OPDIVO can cause immune-mediated rash, including Stevens-Johnson syndrome (SJS) and toxic epidermal necrolysis (TEN), some cases with fatal outcome. Administer corticosteroids for Grade 3 or 4 rash. Withhold for Grade 3 and permanently discontinue for Grade 4 rash. For symptoms or signs of SJS or TEN, withhold OPDIVO and refer the patient for specialized care for assessment and treatment; if confirmed, permanently discontinue. In patients receiving OPDIVO monotherapy, immune-mediated rash occurred in 9% (171/1994) of patients.

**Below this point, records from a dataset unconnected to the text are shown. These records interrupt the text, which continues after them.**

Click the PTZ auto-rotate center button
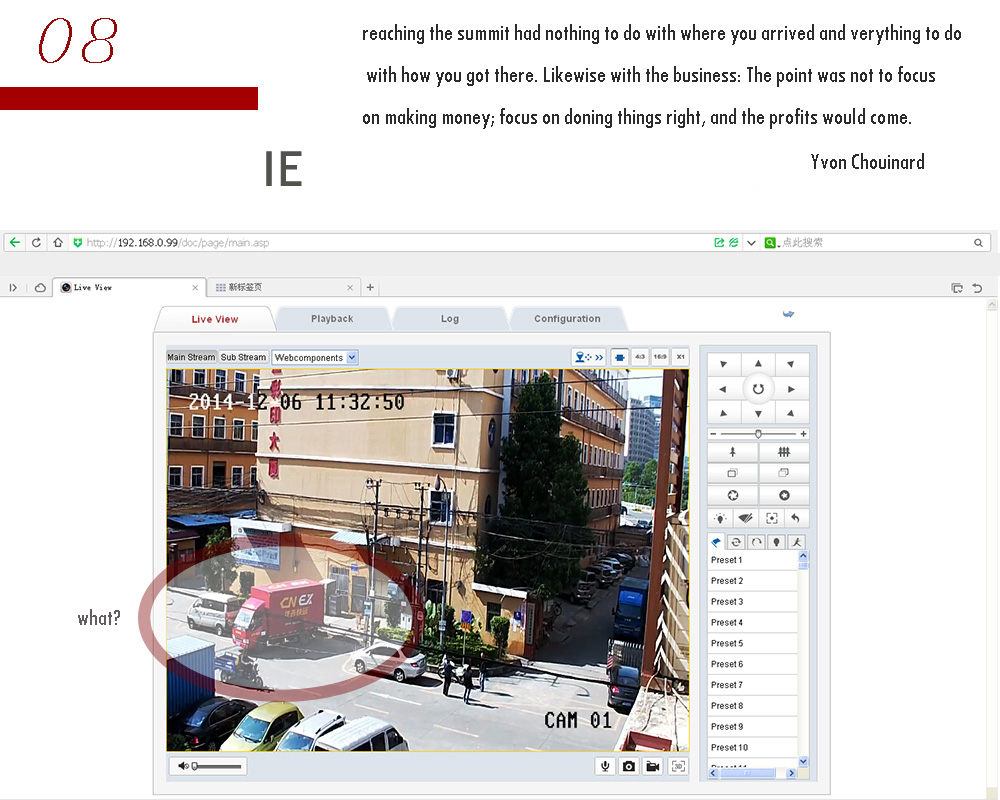This screenshot has height=800, width=1000. click(x=758, y=389)
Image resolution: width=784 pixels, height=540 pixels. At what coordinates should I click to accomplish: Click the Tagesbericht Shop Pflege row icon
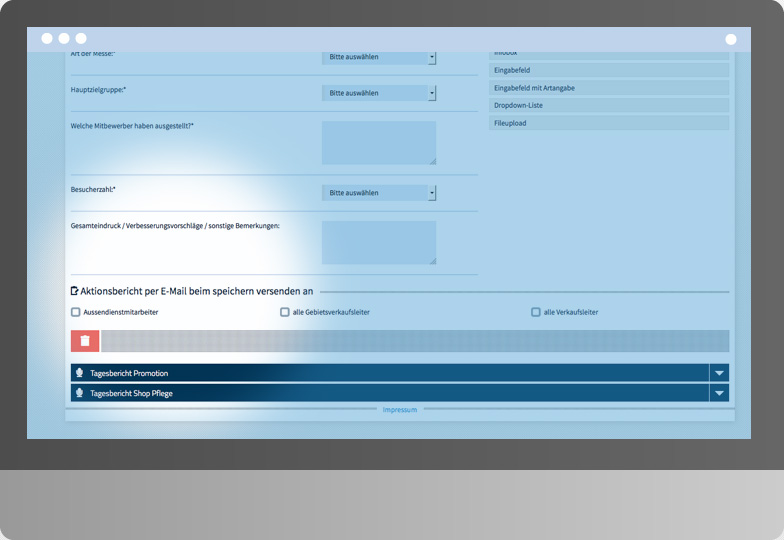78,393
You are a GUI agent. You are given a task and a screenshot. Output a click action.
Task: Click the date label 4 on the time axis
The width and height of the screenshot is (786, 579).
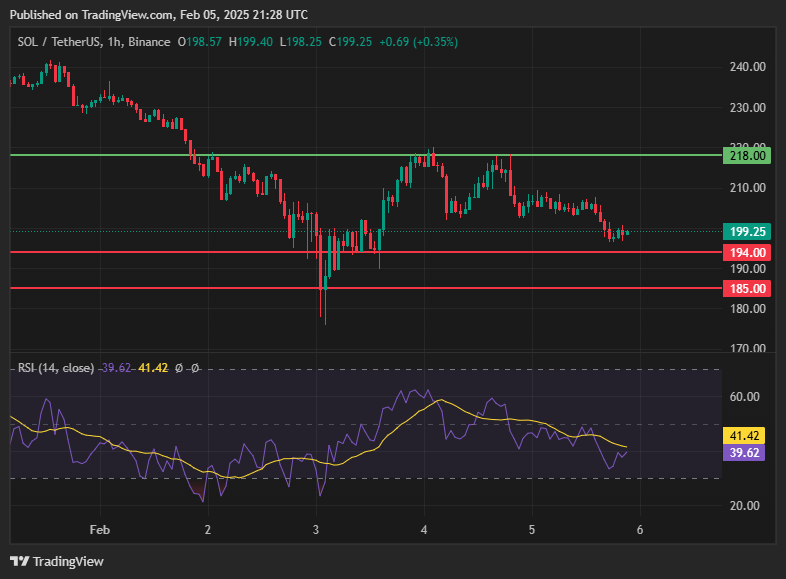(x=424, y=529)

In patients receiving OPDIVO with YERVOY, immune-mediated rash occurred in 22.6% (92/407) of patients.

In a separate Phase 3 study of YERVOY 3 mg/kg, severe, life-threatening, or fatal immune-mediated dermatitis (eg, Stevens-Johnson syndrome, toxic epidermal necrolysis, or rash complicated by full thickness dermal ulceration, or necrotic, bullous, or hemorrhagic manifestations; Grade 3-5) occurred in 13 (2.5%) patients. 1 (0.2%) patient died as a result of toxic epidermal necrolysis. 1 additional patient required hospitalization for severe dermatitis.

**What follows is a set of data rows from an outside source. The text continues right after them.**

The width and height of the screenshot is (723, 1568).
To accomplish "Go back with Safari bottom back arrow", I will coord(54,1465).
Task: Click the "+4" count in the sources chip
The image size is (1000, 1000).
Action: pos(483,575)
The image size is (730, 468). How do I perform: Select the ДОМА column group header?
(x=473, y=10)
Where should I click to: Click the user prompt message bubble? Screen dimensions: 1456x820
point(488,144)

Immune-Mediated Encephalitis

OPDIVO can cause immune-mediated encephalitis. Evaluation of patients with neurologic symptoms may include, but not be limited to, consultation with a neurologist, brain MRI, and lumbar puncture. Withhold OPDIVO in patients with new-onset moderate to severe neurologic signs or symptoms and evaluate to rule out other causes. If other etiologies are ruled out, administer corticosteroids and permanently discontinue OPDIVO for immune-mediated encephalitis. In patients receiving OPDIVO monotherapy, encephalitis occurred in 0.2% (3/1994) of patients. Fatal limbic encephalitis occurred in one patient after 7.2 months of exposure despite discontinuation of OPDIVO and administration of corticosteroids. Encephalitis occurred in one patient receiving OPDIVO with YERVOY (0.2%) after 1.7 months of exposure.

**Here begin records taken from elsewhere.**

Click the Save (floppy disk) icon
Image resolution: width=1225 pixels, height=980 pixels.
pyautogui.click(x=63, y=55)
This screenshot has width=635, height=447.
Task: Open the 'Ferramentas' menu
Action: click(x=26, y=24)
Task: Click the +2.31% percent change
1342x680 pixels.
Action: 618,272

Other Immune-Mediated Adverse Reactions

Based on the severity of adverse reaction, permanently discontinue or withhold treatment, administer high-dose corticosteroids, and, if appropriate, initiate hormone-replacement therapy. Across clinical trials of OPDIVO the following clinically significant immune-mediated adverse reactions occurred in <1.0% of patients receiving OPDIVO: uveitis, iritis, pancreatitis, facial and abducens nerve paresis, demyelination, polymyalgia rheumatica, autoimmune neuropathy, Guillain-Barré syndrome, hypopituitarism, systemic inflammatory response syndrome, gastritis, duodenitis, sarcoidosis, histiocytic necrotizing lymphadenitis (Kikuchi lymphadenitis), myositis, myocarditis, rhabdomyolysis, motor dysfunction, vasculitis, and myasthenic syndrome.

Infusion Reactions

OPDIVO can cause severe infusion reactions, which have been reported in <1.0% of patients in clinical trials. Discontinue OPDIVO in patients with Grade 3 or 4 infusion reactions. Interrupt or slow the rate of infusion in patients with Grade 1 or 2. In patients receiving OPDIVO monotherapy, infusion-related reactions occurred in 6.4% (127/1994) of patients. In patients receiving OPDIVO with YERVOY, infusion-related reactions occurred in 2.5% (10/407) of patients.